Mais bientôt, à force d’examiner les traits délicats de la jeune femme merveilleusement belle que représentait la toile, la vérité lui apparut :

« Ce n’est pas Loïse !… C’est sa mère, sa mère, quand elle était jeune !… »

À ce moment, François de Montmorency rentra dans le cabinet et vit le jeune homme en extase devant le portrait de Jeanne de Piennes. Un nuage passa sur son front. Il s’avança jusqu’à Pardaillan et lui posa sa main sur l’épaule. Le chevalier bondit, comme s’il eût été violemment arraché à quelque rêve.

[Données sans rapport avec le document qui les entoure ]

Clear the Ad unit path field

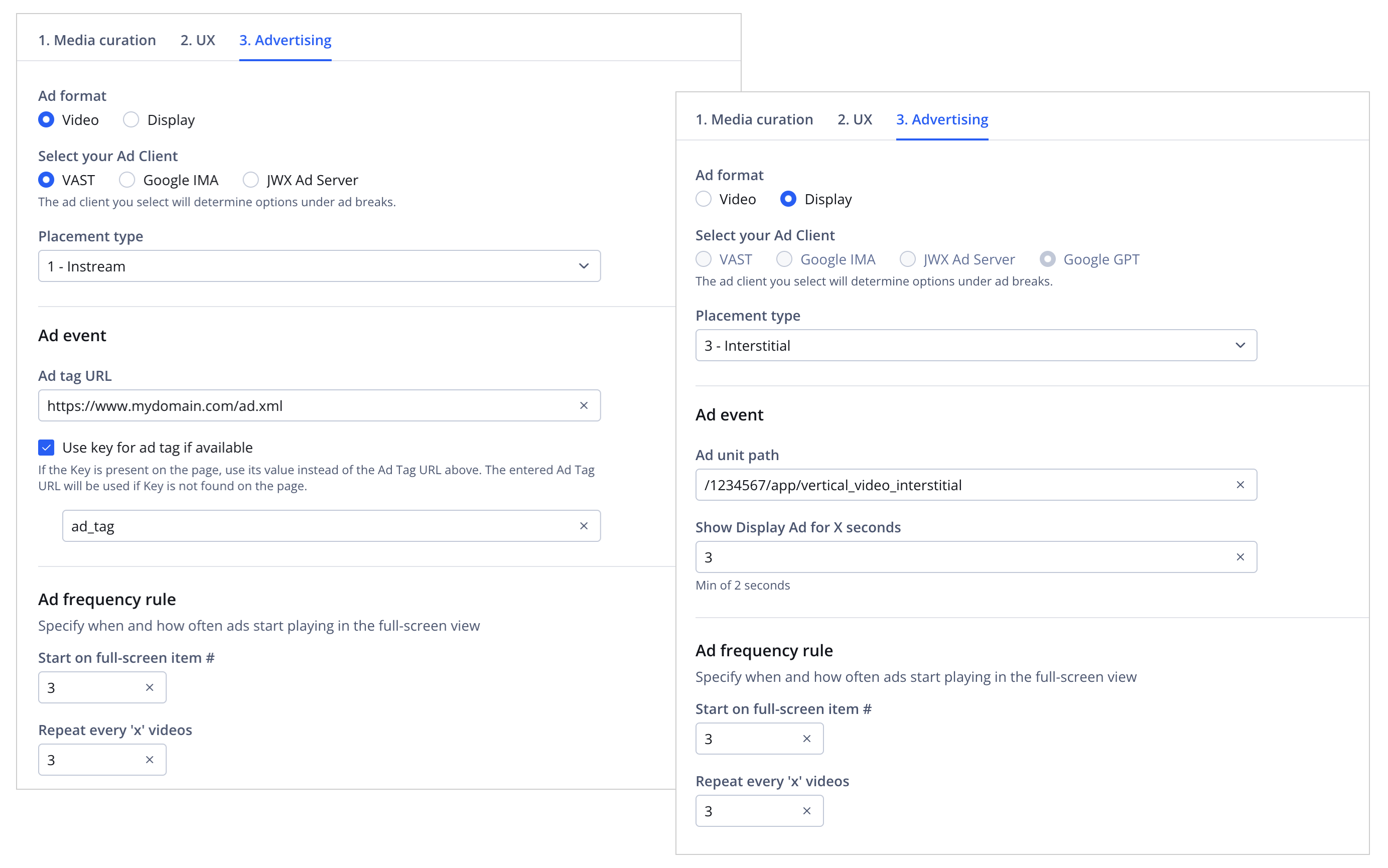point(1240,485)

— Excusez-moi, monsieur le maréchal, bégaya-t-il.

— Vous regardiez cette femme…

— En effet…

— Et vous la trouviez belle, sans doute, adorable ?…

— Il est vrai, monsieur… cette haute et noble dame est douée d’une beauté qui m’a frappé.

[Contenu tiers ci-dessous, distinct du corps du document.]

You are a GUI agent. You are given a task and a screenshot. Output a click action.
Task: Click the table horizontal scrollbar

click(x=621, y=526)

— Et peut-être, en votre âme encore pleine d’illusions, vous vous disiez que vous seriez heureux de rencontrer sur le chemin de la vie une femme pareille à celle-ci… avec ces mêmes yeux d’une si belle franchise… avec ce sourire si doux… avec ce front si pur ?…

Le maréchal semblait en proie à une émotion extraordinaire. Il avait cessé de regarder Pardaillan, et ses yeux ardents fixaient leur sombre flamme sur le portrait. Un profond soupir s’exhala de sa poitrine.

— Vous avez lu dans ma pensée, monseigneur, dit Pardaillan avec une douceur voilée de tristesse ; je rêvais, en effet, de rencontrer pour l’aimer, pour l’adorer, pour lui vouer ma vie et mes forces, la femme dont le sourire rayonne sur cette toile, cette femme dont le front si pur, comme vous dites, n’a jamais pu abriter une mauvaise pensée… ou, à défaut de cette femme elle-même, une toute pareille, qui serait par exemple sa sœur… ou sa fille… oui, tenez, ce serait sa fille ! Et si vous m’avez vu si troublé, c’est que je me disais que sans doute, d’ailleurs, cette rencontre ferait un malheur, puisqu’une femme de si haute noblesse ne pourrait même pas s’apercevoir qu’un pauvre aventurier comme moi l’aime d’amour jusqu’à en mourir.